Recorded information ->
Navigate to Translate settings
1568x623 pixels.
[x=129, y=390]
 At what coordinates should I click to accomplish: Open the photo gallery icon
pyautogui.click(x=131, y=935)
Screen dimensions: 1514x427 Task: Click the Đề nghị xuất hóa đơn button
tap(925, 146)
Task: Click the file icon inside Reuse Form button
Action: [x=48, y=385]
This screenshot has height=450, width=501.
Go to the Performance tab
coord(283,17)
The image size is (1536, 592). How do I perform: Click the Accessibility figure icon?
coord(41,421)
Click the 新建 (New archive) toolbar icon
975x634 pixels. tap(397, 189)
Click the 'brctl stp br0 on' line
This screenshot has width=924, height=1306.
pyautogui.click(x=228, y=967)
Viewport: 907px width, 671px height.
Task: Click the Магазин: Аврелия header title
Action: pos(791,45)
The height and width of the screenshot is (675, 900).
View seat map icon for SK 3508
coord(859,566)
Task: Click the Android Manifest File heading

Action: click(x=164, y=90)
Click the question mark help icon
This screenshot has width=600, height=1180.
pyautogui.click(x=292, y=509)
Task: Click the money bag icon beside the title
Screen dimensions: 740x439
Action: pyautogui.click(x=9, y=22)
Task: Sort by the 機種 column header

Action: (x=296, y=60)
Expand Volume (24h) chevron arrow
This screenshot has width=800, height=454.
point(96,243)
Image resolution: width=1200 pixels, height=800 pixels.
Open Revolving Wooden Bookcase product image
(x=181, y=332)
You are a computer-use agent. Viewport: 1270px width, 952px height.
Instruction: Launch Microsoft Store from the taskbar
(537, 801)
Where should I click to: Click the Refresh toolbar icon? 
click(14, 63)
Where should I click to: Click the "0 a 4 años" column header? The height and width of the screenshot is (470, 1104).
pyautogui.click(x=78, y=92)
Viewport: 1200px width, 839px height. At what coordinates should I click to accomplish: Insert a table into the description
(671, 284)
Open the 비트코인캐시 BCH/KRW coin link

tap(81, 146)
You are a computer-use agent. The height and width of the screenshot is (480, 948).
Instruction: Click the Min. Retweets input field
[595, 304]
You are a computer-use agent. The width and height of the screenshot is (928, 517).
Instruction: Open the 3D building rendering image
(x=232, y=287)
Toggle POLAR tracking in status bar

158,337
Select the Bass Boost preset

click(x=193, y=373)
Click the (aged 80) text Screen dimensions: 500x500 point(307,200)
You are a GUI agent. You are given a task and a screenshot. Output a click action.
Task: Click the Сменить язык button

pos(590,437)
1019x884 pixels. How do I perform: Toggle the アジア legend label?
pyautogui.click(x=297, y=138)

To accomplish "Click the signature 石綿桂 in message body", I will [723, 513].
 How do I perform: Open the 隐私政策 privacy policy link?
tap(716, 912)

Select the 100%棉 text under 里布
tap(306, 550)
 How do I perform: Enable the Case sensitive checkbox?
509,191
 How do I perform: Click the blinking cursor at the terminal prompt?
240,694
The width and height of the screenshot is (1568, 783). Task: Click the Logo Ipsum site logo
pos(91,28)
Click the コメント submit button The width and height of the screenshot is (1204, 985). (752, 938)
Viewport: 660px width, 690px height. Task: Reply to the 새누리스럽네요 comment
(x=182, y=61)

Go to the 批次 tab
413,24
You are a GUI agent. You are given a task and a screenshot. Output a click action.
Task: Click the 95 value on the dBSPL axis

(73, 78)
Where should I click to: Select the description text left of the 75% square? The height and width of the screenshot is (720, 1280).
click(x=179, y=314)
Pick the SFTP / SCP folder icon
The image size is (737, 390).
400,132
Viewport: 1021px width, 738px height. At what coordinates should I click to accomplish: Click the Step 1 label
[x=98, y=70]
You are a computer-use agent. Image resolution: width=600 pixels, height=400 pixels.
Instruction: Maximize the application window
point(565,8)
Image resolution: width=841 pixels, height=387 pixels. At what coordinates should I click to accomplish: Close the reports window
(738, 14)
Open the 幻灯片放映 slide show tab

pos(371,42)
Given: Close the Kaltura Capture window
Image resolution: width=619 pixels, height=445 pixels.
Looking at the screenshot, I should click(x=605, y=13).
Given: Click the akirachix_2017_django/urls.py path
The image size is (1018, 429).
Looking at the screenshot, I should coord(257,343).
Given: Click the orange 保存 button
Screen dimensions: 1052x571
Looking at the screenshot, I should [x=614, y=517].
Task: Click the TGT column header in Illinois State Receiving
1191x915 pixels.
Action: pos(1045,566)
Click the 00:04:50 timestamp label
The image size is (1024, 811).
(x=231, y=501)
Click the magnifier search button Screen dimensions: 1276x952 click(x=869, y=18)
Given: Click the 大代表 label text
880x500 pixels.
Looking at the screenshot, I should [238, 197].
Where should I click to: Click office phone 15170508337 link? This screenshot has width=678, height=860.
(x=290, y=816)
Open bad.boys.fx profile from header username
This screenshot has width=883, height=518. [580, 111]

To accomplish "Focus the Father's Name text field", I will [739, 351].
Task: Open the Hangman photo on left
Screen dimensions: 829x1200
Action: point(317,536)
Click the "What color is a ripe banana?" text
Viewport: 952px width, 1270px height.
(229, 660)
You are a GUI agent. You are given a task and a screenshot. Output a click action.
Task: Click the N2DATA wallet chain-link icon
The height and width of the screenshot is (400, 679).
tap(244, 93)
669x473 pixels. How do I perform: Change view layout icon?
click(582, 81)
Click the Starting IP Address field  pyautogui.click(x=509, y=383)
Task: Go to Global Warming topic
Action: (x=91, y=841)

Exercise brief -> From the listing above, the lines starting with the one that has "Image resolution: width=841" and running through the one that has "color is a ripe" should be copied exactly, ends included.

Task result ->
Image resolution: width=841 pixels, height=387 pixels. At what coordinates should I click to accomplish: Close the reports window
(738, 14)
Open the 幻灯片放映 slide show tab

pos(371,42)
Given: Close the Kaltura Capture window
Image resolution: width=619 pixels, height=445 pixels.
Looking at the screenshot, I should click(x=605, y=13).
Given: Click the akirachix_2017_django/urls.py path
The image size is (1018, 429).
Looking at the screenshot, I should coord(257,343).
Given: Click the orange 保存 button
Screen dimensions: 1052x571
Looking at the screenshot, I should [x=614, y=517].
Task: Click the TGT column header in Illinois State Receiving
1191x915 pixels.
Action: pos(1045,566)
Click the 00:04:50 timestamp label
The image size is (1024, 811).
(x=231, y=501)
Click the magnifier search button Screen dimensions: 1276x952 click(x=869, y=18)
Given: Click the 大代表 label text
880x500 pixels.
Looking at the screenshot, I should [238, 197].
Where should I click to: Click office phone 15170508337 link? This screenshot has width=678, height=860.
(x=290, y=816)
Open bad.boys.fx profile from header username
This screenshot has width=883, height=518. [580, 111]

To accomplish "Focus the Father's Name text field", I will [739, 351].
Task: Open the Hangman photo on left
Screen dimensions: 829x1200
Action: point(317,536)
Click the "What color is a ripe banana?" text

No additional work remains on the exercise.